The media presented a confusing picture about the exact type of cancer Stuart had and some of you will have seen the debate on social media. It’s amazing how quickly and ‘assumption’ can circulate to thousands of people in a very short space of time. I read conflicting mainsteam media articles and social media posts; some referred to the disease as ‘gastrointestinal carcinoid’ and others insisted that it was unrelated to NETs. As the dust settled, it appears his appendiceal cancer was not a Neuroendocrine Tumor.
On the same subject, many NET patients claim Audrey Hepburn was a NET Patient but this is not accurate, she had PMP.
Back to the Mother of all Surgeries story ………

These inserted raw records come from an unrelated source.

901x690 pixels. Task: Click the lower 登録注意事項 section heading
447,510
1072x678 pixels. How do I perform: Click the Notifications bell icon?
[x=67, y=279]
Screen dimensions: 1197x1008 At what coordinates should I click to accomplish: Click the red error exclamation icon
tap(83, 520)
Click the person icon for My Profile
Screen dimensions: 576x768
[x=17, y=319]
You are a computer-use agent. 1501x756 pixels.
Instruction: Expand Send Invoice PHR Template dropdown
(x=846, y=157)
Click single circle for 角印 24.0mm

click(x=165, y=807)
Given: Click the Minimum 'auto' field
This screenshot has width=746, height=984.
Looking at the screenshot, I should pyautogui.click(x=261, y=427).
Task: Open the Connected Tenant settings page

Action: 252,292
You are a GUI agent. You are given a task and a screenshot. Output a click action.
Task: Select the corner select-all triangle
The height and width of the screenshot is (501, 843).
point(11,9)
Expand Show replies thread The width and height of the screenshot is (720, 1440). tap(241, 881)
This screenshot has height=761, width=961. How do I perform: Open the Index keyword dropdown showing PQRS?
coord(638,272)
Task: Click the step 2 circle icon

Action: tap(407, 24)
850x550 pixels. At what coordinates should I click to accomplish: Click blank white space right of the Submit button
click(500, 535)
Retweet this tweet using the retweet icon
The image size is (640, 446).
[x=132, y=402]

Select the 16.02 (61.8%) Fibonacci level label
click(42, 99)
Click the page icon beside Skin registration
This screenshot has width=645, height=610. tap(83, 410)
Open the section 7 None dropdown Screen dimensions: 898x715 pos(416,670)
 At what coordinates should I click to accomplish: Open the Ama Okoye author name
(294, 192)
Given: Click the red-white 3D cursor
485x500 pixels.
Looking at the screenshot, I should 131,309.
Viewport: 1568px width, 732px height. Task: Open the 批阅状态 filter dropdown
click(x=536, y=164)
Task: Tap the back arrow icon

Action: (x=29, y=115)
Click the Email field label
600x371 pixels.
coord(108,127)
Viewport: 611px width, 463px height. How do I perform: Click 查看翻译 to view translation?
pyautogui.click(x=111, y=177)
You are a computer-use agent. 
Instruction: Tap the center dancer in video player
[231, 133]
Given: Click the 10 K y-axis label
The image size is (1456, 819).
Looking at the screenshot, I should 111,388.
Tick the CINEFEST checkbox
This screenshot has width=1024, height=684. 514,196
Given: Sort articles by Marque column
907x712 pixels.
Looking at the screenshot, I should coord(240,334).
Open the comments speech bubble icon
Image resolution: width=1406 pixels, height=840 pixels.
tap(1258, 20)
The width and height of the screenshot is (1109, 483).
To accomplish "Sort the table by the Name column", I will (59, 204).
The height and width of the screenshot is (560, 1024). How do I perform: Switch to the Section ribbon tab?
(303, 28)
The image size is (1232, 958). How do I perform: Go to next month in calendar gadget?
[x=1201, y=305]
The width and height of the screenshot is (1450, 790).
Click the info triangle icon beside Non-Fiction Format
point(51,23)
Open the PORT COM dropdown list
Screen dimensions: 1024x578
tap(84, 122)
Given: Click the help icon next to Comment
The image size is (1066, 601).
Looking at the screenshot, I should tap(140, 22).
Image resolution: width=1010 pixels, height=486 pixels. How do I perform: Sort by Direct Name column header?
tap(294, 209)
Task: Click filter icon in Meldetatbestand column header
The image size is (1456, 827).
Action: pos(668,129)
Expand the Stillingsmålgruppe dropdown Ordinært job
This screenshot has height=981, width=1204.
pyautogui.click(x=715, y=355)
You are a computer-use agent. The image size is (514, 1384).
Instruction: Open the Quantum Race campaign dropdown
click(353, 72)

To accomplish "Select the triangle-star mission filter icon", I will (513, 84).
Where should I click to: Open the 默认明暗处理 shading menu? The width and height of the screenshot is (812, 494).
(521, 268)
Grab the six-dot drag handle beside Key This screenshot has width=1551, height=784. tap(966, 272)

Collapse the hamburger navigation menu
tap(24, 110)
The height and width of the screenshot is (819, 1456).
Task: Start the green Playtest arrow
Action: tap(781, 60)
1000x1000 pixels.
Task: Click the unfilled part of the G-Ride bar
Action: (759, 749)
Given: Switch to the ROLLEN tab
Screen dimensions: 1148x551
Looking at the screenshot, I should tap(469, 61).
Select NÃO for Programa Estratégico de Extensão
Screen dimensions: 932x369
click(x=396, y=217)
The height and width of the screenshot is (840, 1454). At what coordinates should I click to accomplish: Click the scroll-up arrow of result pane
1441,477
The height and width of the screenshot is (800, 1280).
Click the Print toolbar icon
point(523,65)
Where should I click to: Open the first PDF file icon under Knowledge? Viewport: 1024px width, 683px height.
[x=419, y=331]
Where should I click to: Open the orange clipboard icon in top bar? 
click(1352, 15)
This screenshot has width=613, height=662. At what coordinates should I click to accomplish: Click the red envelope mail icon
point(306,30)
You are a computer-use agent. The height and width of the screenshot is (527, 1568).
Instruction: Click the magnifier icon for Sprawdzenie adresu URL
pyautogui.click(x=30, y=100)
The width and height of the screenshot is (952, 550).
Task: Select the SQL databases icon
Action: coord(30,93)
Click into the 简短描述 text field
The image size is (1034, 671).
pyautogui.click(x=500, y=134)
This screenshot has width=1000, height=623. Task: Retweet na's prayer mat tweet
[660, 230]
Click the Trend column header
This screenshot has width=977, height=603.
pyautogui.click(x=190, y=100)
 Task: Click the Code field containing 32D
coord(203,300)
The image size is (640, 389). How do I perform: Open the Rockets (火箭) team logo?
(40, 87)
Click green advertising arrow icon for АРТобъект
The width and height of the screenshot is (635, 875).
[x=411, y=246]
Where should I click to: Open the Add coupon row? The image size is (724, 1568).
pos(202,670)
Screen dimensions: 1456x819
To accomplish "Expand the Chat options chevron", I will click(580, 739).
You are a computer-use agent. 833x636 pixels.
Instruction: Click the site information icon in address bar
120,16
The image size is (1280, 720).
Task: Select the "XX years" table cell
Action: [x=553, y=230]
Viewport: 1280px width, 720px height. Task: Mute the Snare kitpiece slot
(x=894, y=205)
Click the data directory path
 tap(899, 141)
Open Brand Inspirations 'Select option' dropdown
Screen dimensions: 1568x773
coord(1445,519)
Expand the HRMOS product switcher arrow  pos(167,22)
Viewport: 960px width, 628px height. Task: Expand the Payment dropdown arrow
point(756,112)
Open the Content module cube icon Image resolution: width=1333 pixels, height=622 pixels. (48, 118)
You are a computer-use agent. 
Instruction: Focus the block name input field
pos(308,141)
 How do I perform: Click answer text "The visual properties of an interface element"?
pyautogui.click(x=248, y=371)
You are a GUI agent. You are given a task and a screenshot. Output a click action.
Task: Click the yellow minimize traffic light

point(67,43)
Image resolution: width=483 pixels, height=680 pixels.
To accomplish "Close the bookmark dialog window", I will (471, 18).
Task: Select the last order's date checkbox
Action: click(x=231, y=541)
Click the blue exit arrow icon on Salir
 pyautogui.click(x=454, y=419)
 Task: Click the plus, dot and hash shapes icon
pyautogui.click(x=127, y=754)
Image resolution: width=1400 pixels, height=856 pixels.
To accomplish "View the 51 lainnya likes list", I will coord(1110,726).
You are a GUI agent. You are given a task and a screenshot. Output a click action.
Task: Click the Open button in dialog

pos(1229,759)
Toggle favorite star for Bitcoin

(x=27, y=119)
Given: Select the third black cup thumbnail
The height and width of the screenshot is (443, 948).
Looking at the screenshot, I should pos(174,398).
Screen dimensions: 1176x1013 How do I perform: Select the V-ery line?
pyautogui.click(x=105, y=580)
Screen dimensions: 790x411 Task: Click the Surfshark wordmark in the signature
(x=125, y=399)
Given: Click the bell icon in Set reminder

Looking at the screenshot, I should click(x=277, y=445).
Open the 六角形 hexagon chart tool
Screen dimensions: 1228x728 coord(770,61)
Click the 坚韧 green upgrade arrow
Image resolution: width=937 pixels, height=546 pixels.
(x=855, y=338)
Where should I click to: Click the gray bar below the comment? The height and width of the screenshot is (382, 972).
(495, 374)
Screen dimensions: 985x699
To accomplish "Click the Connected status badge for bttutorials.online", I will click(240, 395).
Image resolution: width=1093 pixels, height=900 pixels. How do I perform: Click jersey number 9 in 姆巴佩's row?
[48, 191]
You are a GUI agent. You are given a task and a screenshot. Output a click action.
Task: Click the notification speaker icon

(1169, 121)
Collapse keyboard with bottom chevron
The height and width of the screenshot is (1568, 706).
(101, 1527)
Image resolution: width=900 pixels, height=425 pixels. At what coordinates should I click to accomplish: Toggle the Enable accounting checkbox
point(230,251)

I was totally amazed by the extent of the surgery the lady had to undergo and wondered how she was going to cope with the side effects. She was clearly an extreme case and many patients are caught early on and treated accordingly. They removed her appendix, large bowel, most of her small bowel, gall bladder, spleen, womb, ovaries, fallopian tubes and cervix as well as most of her stomach lining and navel. Her surgery was described as the “Mother of all Surgeries” and included a 90 minute ‘chemo bath’ (formally known as Hyperthermic Intraperitoneal Chemotherapy (HIPEC)). Interestingly she was originally diagnosed with IBS, a similar scenario to many NET patients. I was also struck by the similarities of some of the symptoms with those found in NET Cancer.
The UK is very well equipped to deal with PMP and HIPEC with two centres in Basingstoke and Manchester renowned worldwide as treatment centres for this rare condition.